Stated exercise ::
Copy the lines of the records starting at the line containing "The width and height of the screenshot is (606, 341)." and ending at the line containing "coordinates (168, 321).", keeping both of those lines. Omit the pictures from your copy.

Records locating screen elements

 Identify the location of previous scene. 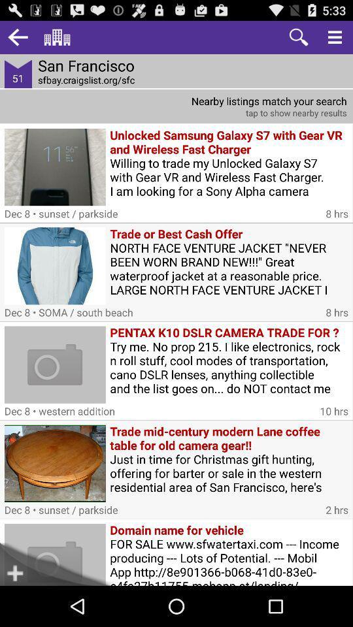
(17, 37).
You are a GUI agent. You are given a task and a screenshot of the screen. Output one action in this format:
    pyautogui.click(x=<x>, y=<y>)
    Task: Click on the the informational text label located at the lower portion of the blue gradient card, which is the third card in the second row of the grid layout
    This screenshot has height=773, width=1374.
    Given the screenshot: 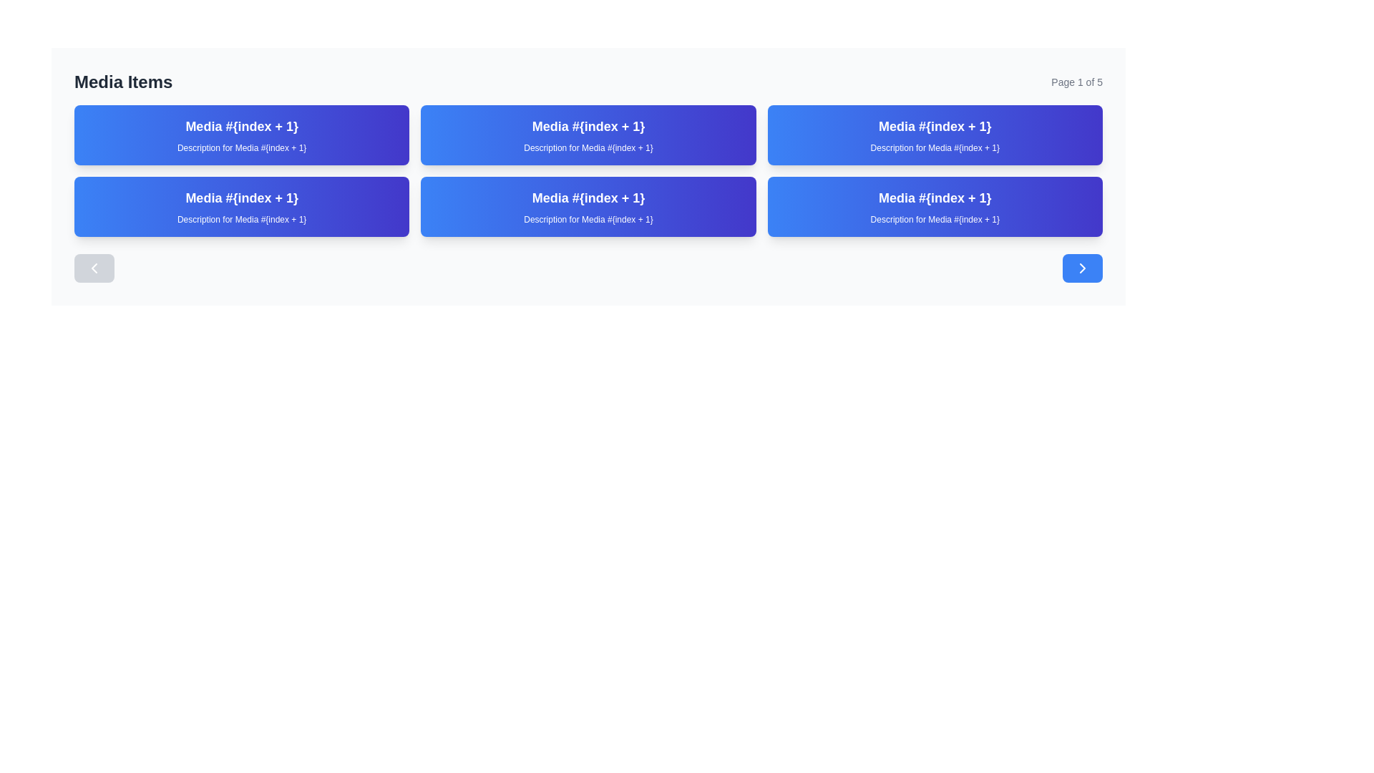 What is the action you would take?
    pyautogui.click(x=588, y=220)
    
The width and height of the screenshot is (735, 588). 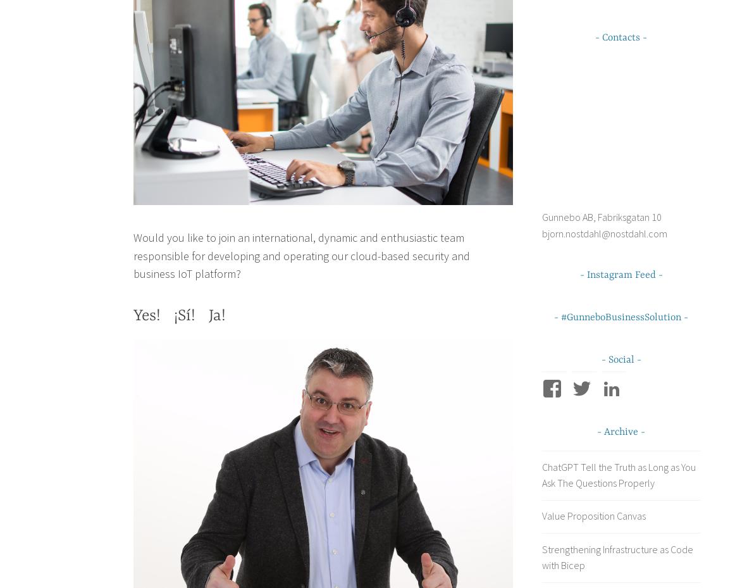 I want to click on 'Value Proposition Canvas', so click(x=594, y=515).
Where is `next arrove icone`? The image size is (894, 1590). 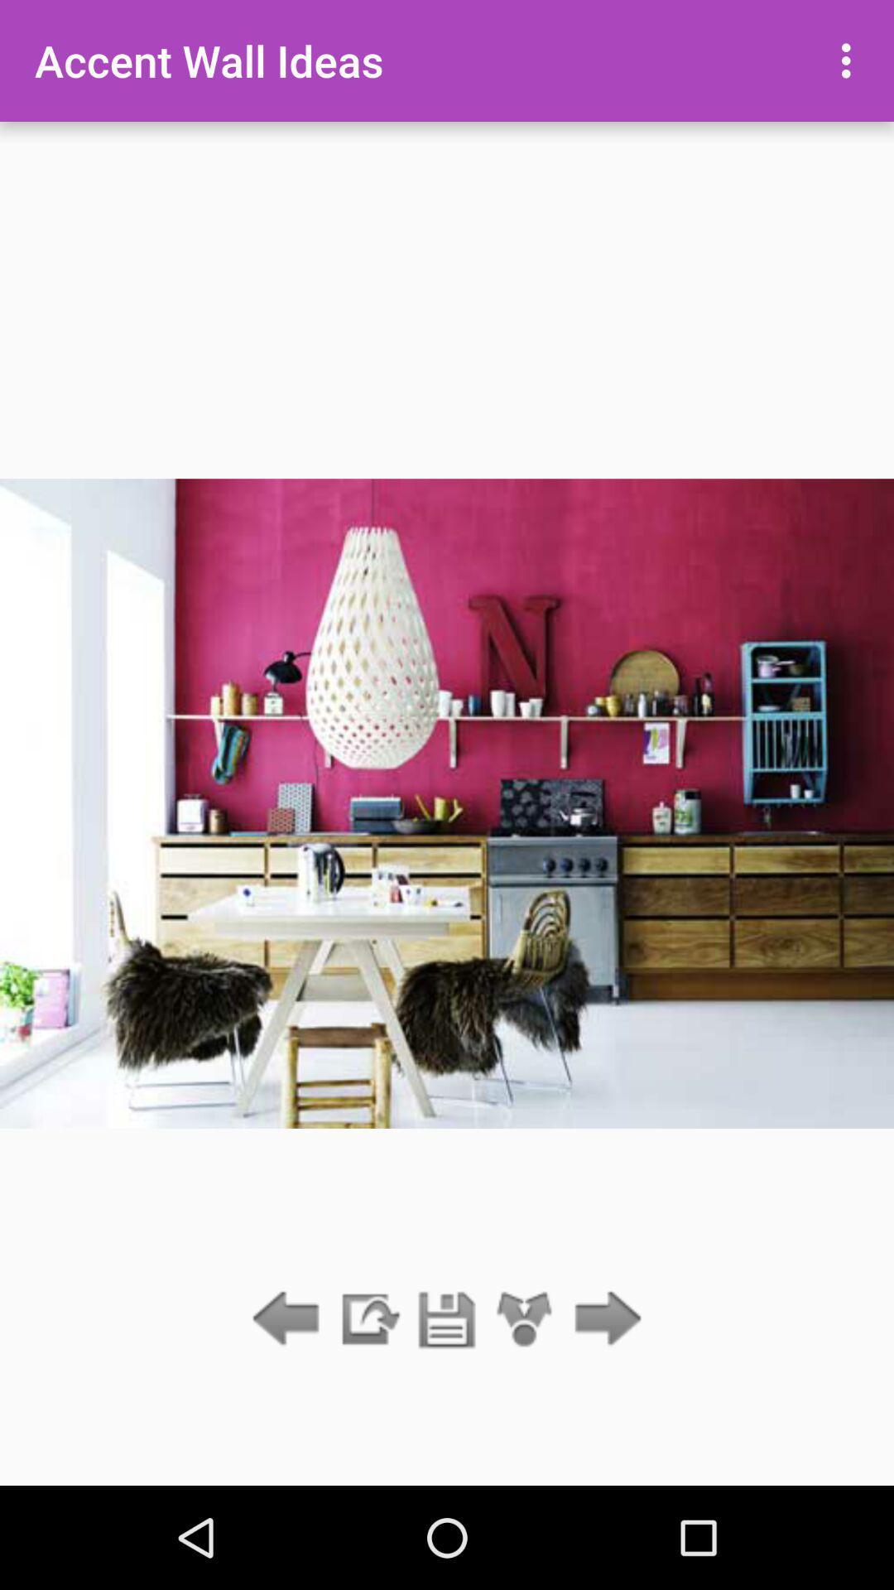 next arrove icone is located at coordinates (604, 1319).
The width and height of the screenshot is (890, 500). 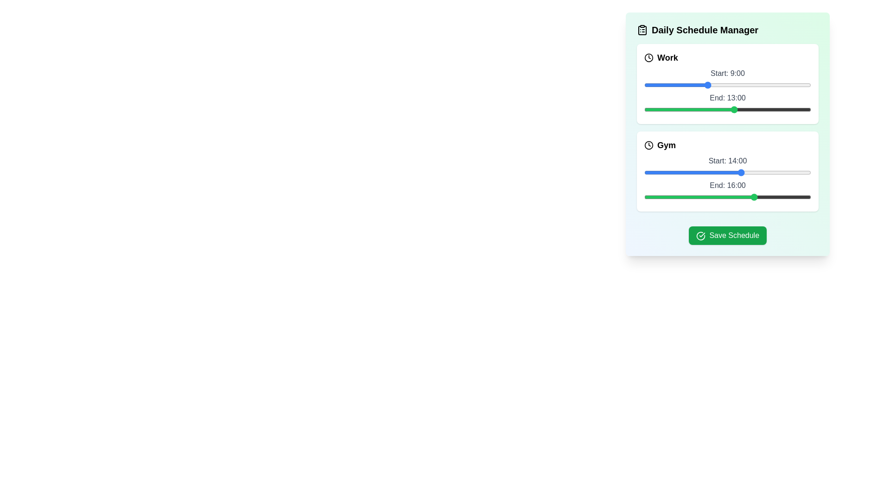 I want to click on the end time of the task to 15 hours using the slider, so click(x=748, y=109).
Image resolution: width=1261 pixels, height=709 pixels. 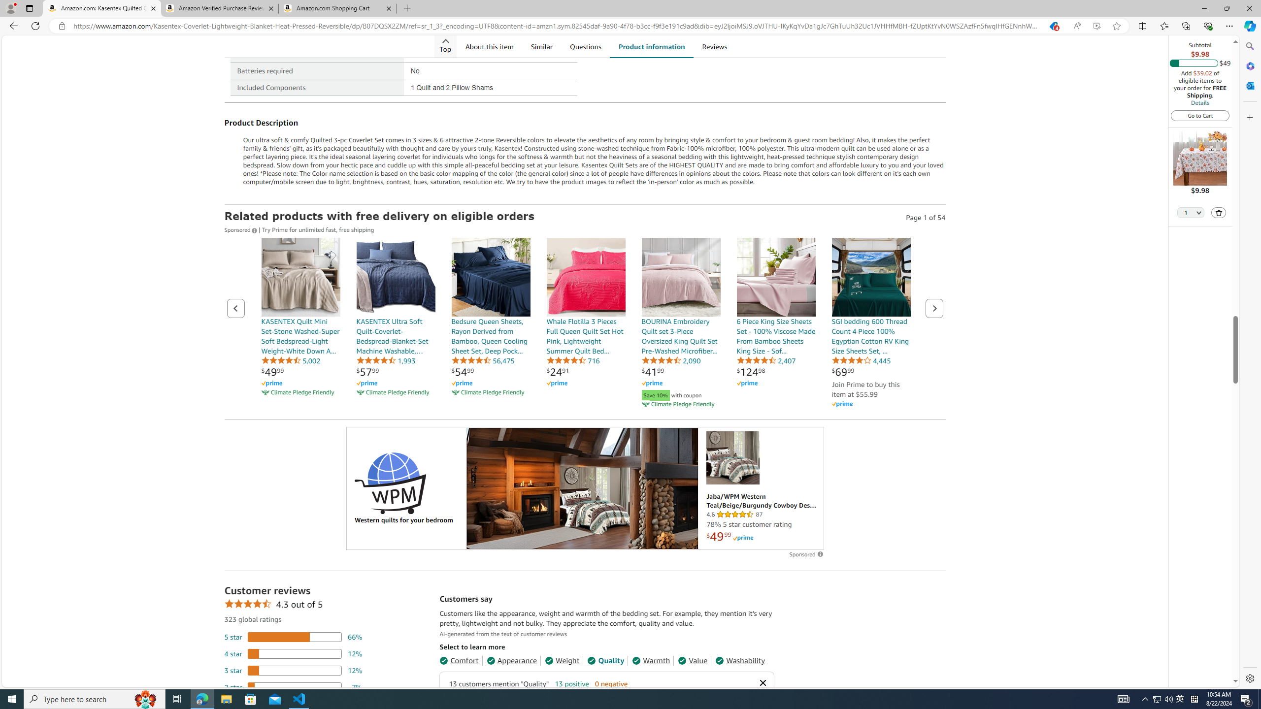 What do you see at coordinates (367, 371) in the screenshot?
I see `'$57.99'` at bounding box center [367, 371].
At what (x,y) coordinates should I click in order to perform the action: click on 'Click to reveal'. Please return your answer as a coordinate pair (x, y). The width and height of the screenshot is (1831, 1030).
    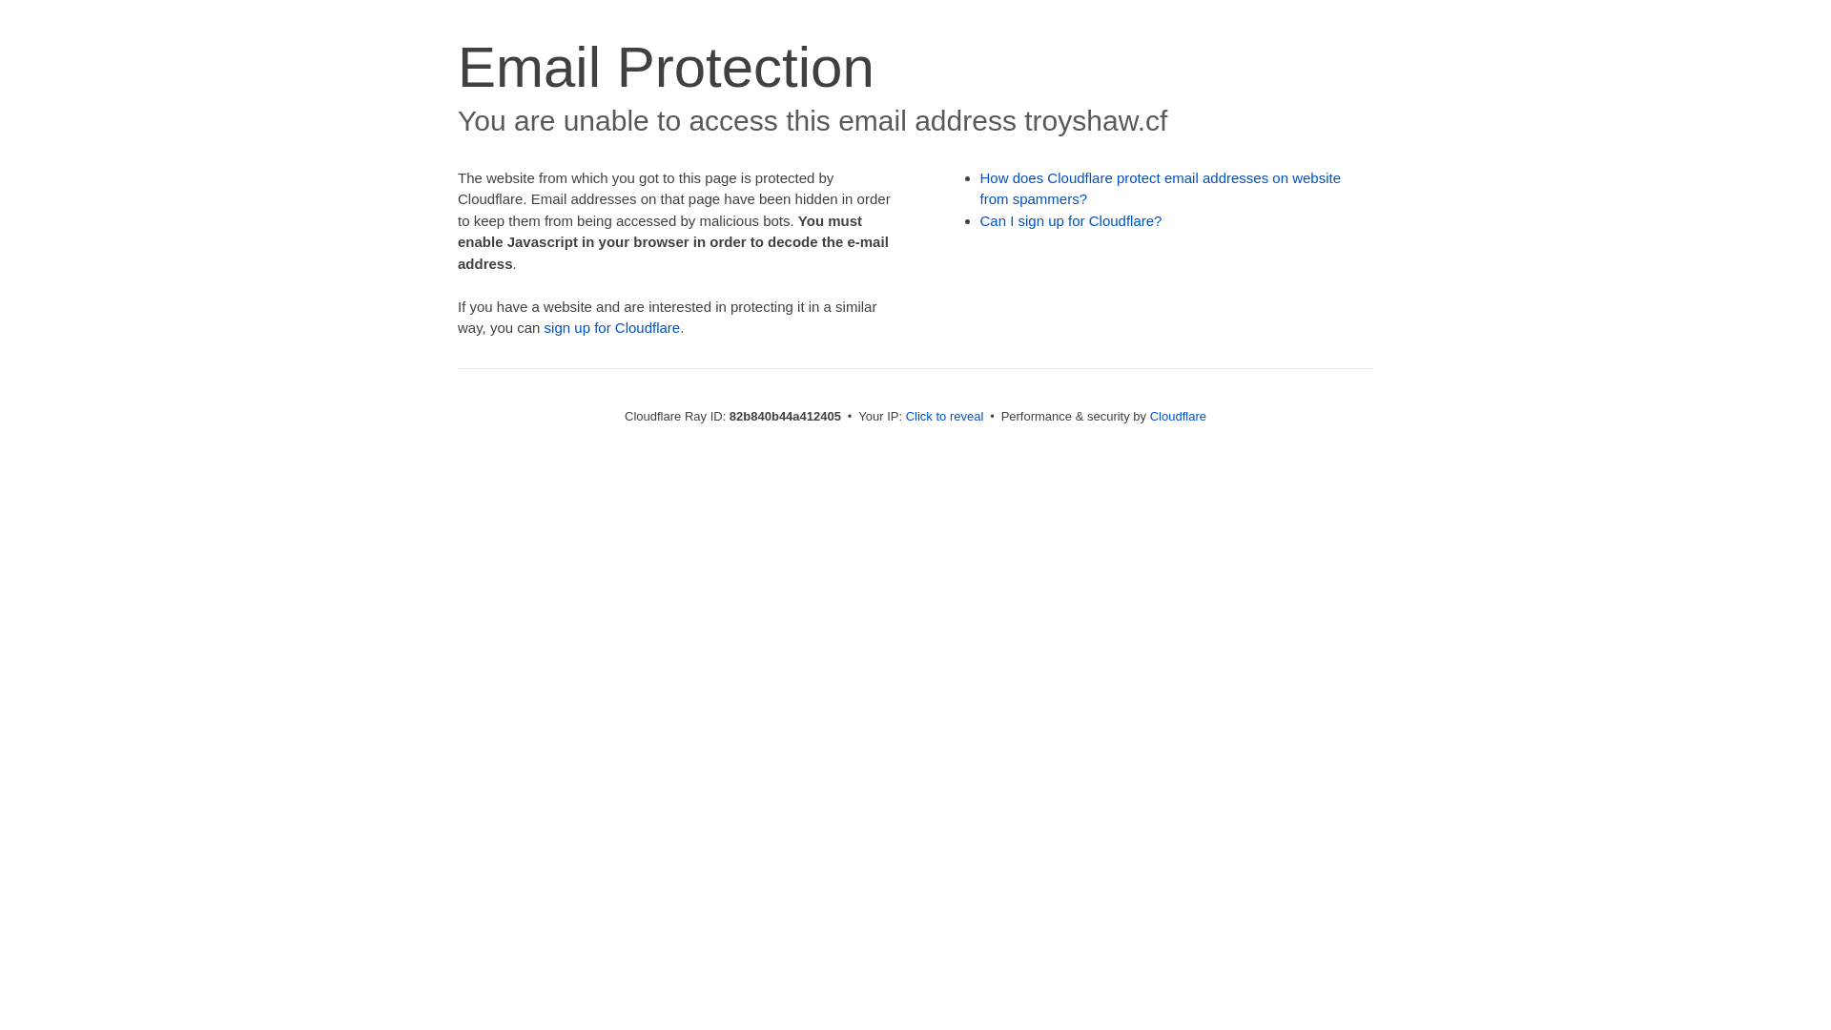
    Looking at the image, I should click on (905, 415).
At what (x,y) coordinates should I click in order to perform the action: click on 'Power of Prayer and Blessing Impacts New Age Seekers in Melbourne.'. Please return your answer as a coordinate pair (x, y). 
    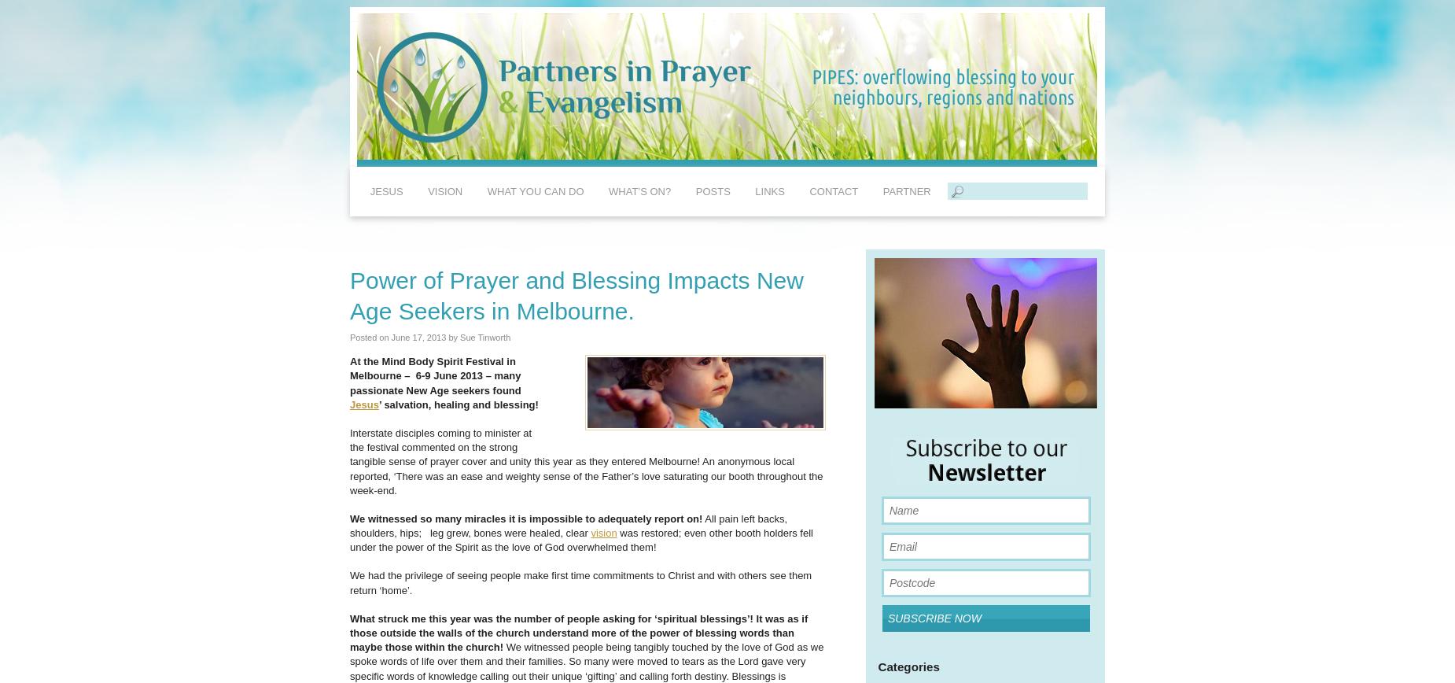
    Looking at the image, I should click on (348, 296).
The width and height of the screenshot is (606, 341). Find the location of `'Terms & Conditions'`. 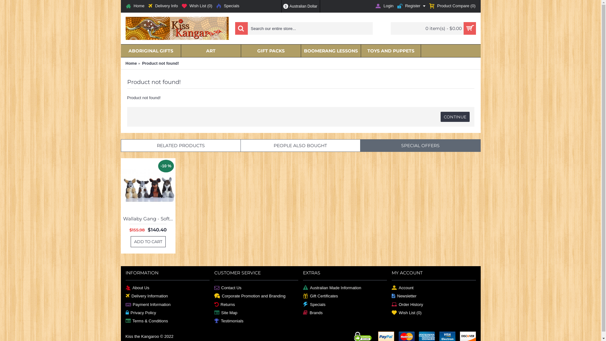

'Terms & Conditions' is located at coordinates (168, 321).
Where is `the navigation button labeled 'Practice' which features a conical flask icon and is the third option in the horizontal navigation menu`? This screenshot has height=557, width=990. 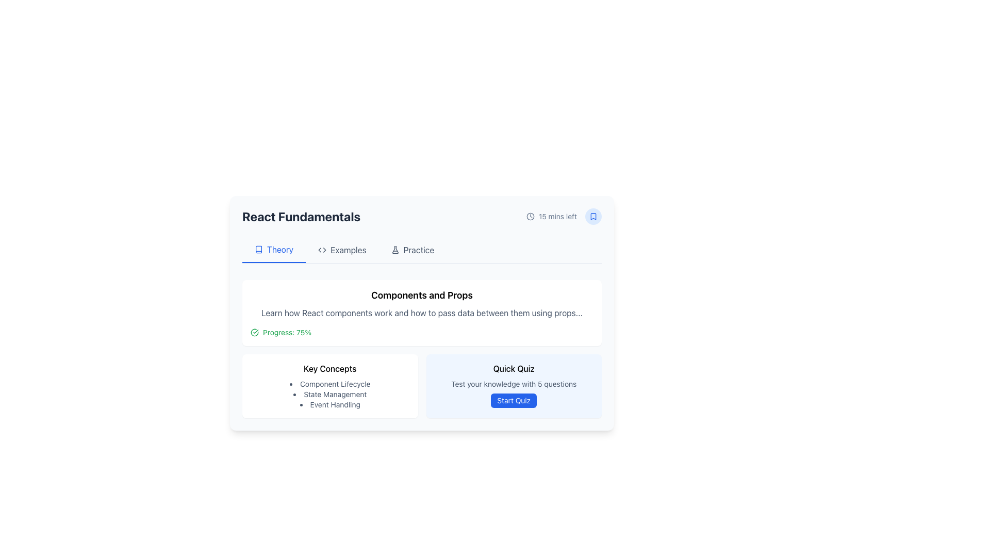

Answer to the exercise ::
The width and height of the screenshot is (606, 341). Find the location of `'Terms & Conditions'`. 

'Terms & Conditions' is located at coordinates (168, 321).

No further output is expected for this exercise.